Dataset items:

--------------------------------------------------

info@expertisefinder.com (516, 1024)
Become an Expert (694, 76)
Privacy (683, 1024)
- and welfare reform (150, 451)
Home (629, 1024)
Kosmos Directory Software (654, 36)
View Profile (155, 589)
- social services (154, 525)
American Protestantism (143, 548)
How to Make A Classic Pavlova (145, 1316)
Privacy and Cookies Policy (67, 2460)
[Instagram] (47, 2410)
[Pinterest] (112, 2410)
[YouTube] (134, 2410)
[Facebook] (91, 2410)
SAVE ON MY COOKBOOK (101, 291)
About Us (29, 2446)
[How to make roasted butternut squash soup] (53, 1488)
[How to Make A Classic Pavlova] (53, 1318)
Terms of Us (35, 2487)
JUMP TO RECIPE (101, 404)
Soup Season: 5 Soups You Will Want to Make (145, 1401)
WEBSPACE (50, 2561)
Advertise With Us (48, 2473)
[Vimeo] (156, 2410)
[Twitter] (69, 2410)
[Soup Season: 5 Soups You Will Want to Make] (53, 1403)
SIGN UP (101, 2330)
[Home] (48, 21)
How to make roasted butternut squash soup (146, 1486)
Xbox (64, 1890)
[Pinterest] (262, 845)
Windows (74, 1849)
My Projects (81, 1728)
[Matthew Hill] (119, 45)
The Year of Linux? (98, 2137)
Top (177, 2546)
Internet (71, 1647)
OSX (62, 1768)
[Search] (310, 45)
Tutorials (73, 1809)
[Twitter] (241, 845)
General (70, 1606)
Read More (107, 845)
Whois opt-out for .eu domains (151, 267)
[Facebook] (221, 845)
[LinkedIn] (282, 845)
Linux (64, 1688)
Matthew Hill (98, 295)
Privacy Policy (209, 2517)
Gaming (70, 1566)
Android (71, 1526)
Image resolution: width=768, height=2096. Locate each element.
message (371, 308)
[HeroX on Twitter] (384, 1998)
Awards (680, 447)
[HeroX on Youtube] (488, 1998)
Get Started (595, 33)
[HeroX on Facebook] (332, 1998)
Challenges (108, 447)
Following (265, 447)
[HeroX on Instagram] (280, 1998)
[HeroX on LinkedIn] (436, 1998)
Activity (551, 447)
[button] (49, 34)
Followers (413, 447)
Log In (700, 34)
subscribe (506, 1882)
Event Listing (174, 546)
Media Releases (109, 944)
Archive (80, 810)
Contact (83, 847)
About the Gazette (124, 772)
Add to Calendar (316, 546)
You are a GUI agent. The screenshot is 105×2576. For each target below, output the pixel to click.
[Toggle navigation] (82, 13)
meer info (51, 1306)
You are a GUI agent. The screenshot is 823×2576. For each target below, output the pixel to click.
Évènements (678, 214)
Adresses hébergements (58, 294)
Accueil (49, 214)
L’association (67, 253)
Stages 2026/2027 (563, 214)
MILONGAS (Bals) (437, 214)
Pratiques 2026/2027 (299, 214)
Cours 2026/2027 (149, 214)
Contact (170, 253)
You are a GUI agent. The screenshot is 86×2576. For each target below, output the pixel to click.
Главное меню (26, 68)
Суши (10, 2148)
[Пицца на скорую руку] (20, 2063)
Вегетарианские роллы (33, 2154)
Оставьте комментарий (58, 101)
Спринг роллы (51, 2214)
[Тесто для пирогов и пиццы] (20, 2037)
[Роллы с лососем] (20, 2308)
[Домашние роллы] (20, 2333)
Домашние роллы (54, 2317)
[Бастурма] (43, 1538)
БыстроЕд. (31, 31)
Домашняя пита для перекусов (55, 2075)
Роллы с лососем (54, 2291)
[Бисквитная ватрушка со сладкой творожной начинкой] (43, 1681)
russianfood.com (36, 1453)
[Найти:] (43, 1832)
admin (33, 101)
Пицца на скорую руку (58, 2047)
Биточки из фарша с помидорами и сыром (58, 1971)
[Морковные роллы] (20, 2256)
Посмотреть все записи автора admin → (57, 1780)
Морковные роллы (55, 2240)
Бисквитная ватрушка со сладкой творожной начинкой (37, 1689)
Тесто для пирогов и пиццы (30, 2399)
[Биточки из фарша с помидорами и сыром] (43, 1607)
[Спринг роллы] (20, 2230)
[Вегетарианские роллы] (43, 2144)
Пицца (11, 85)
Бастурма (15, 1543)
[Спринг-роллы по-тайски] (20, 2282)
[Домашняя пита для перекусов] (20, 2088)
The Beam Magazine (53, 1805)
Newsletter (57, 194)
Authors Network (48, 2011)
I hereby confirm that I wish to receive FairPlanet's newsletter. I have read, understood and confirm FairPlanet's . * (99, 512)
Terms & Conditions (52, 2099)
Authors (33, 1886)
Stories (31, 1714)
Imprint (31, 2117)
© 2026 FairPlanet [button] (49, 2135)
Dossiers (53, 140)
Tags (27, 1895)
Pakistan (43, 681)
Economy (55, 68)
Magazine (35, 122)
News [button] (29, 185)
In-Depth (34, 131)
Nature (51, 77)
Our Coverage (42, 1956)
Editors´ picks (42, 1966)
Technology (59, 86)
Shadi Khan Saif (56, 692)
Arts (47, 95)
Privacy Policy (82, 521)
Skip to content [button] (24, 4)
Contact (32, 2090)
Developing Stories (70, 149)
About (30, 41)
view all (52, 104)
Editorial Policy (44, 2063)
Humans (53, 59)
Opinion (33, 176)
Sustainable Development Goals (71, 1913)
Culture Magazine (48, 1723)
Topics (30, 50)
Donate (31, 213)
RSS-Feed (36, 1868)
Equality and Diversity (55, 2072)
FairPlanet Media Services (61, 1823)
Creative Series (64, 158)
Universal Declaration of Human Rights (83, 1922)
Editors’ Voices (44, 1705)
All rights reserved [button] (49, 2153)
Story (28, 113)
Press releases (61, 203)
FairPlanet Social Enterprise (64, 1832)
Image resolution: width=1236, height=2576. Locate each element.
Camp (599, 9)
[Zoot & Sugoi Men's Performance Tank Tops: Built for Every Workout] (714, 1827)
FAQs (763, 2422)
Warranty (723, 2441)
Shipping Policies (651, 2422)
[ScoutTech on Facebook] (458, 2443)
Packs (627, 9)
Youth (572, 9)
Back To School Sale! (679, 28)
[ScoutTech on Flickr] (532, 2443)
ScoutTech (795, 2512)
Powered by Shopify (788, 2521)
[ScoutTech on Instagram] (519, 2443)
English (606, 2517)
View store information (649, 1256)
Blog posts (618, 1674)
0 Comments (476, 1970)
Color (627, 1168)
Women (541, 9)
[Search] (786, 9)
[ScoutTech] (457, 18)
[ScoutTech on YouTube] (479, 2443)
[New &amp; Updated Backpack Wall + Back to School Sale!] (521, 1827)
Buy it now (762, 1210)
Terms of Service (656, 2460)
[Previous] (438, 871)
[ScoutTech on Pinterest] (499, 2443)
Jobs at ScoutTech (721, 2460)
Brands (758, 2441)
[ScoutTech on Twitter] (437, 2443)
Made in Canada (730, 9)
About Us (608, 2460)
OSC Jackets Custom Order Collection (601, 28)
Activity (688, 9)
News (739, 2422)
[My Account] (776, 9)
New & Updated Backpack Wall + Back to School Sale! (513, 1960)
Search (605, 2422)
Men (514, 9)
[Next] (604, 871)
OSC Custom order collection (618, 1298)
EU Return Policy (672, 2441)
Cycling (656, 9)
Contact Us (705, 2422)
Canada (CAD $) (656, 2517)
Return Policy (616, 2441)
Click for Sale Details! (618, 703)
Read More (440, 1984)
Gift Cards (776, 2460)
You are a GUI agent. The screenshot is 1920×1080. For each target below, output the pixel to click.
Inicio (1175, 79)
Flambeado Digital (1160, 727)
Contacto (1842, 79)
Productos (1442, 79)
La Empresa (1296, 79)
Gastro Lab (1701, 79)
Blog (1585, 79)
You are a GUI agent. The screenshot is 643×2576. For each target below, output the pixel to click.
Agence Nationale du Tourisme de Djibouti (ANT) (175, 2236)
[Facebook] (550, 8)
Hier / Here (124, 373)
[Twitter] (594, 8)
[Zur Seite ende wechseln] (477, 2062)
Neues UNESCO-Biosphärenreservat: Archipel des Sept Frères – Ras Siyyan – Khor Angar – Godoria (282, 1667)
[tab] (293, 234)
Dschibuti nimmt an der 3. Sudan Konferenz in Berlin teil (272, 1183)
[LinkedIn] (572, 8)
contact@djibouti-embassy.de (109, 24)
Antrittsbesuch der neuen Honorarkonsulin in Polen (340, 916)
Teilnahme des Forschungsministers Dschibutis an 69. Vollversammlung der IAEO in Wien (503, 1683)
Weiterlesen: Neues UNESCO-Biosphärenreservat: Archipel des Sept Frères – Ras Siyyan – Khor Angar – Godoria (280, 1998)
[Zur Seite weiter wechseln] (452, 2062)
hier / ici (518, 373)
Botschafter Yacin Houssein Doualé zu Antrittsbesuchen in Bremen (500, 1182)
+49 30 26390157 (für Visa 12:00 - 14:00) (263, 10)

--------------------------------------------------

Your task: Lines from the start of the records through the one containing "- social services (154, 525)" are what should be retyped, exactly and in full, both ends included.

Result:
info@expertisefinder.com (516, 1024)
Become an Expert (694, 76)
Privacy (683, 1024)
- and welfare reform (150, 451)
Home (629, 1024)
Kosmos Directory Software (654, 36)
View Profile (155, 589)
- social services (154, 525)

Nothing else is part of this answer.